┌────────

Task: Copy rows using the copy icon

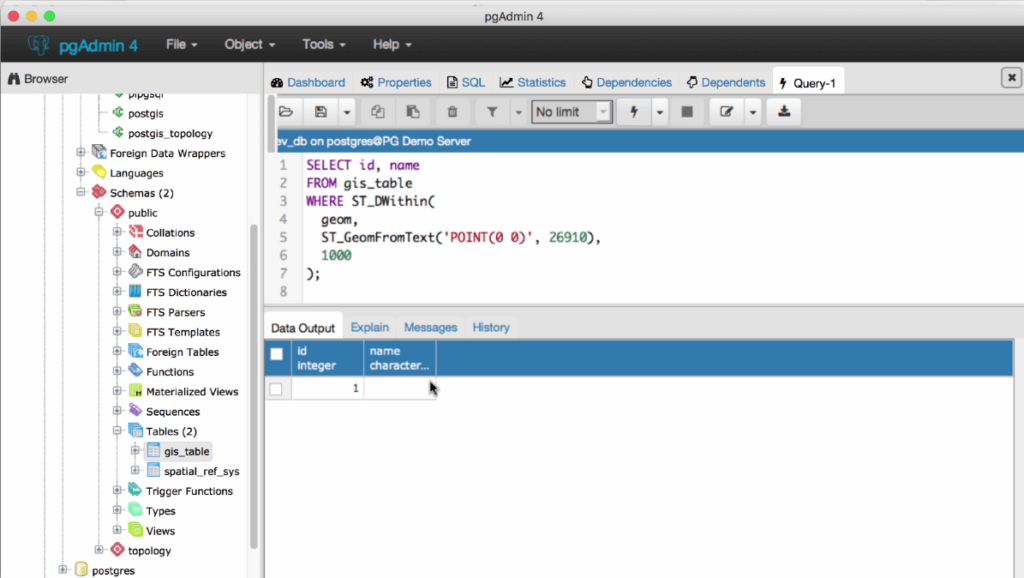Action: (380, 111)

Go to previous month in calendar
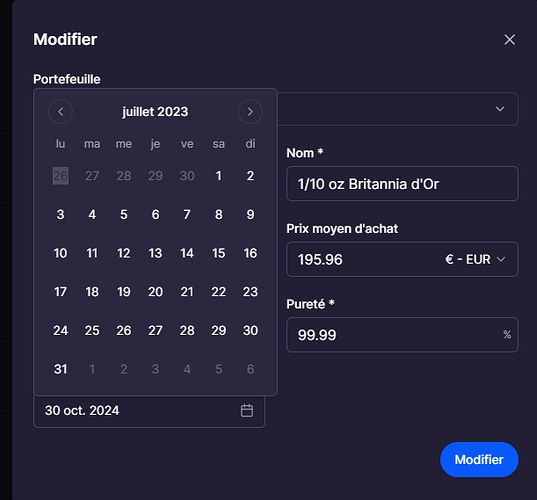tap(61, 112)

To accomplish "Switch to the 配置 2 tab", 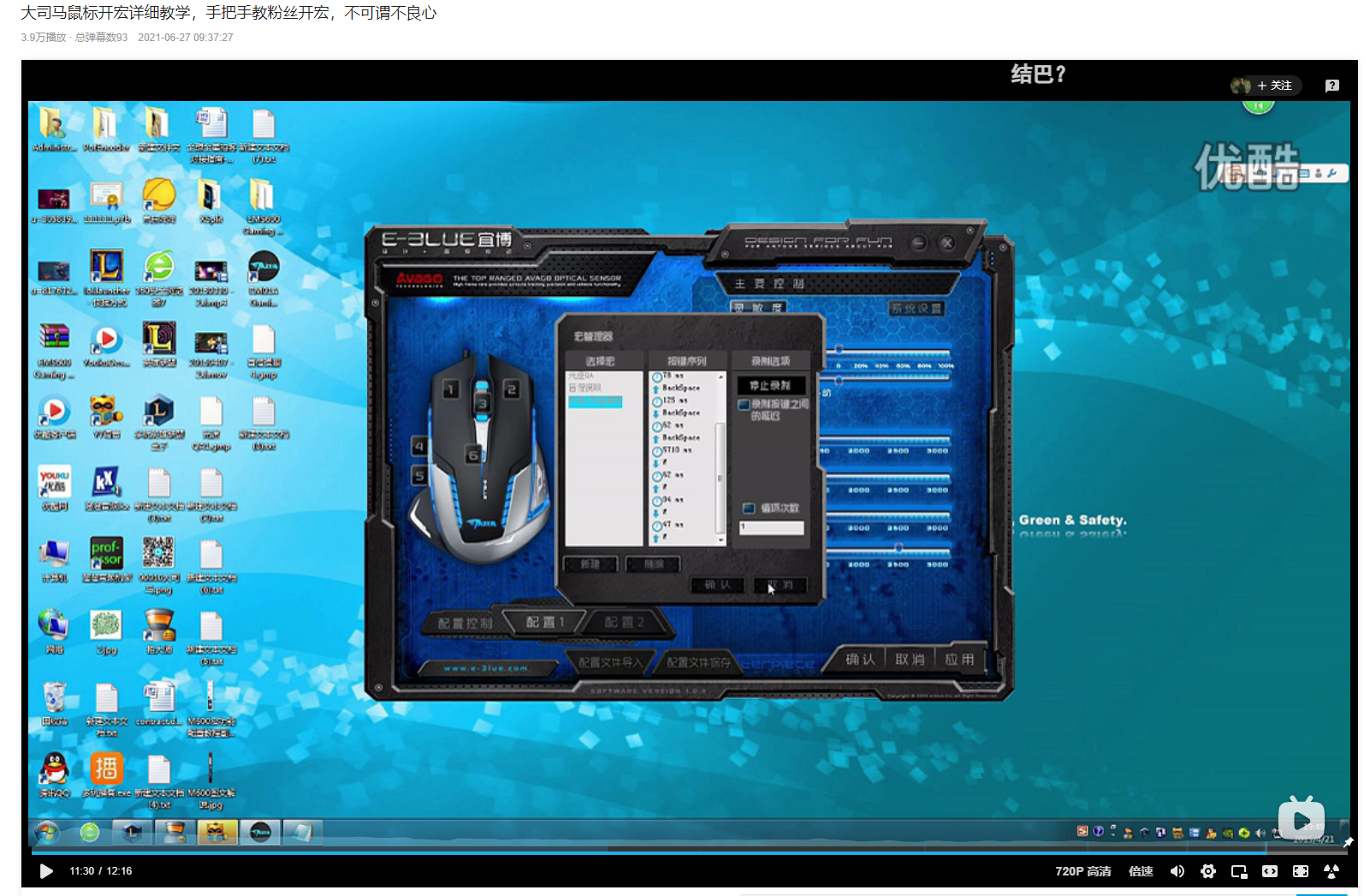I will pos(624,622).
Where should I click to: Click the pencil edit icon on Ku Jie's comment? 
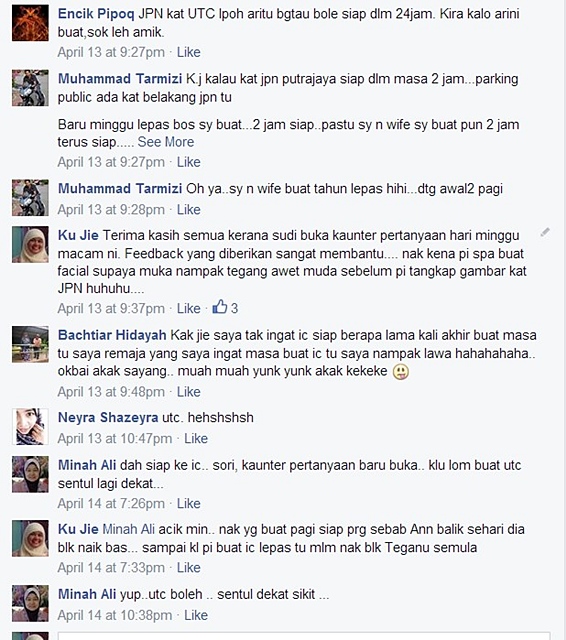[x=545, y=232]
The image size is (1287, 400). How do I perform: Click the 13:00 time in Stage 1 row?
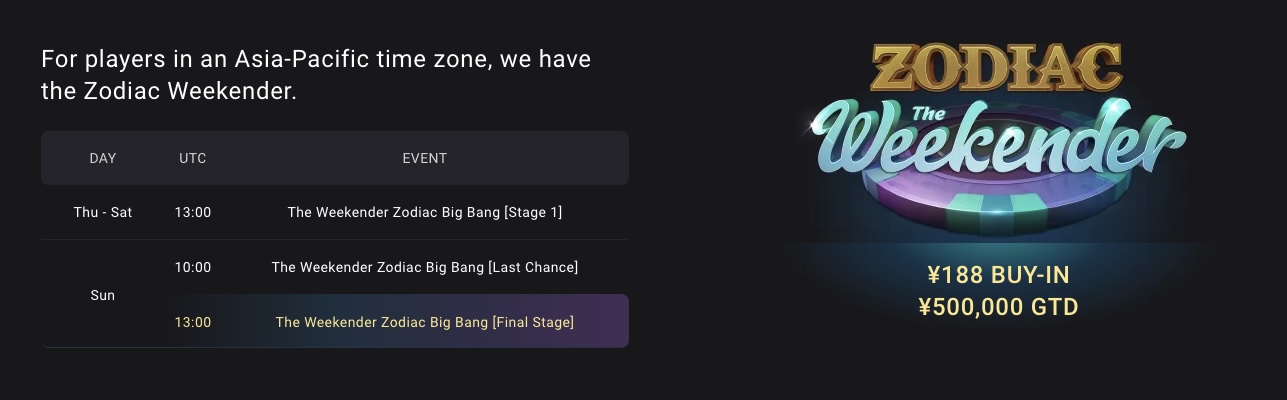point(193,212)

└────────

### TASK GOAL
Print only the lines from the line that contains "The image size" to the final line of the data, inclusive. Pictures stay out.

### ANSWER TO THIS EXERCISE
The image size is (1287, 400). How do I perform: Click the 13:00 time in Stage 1 row?
point(193,212)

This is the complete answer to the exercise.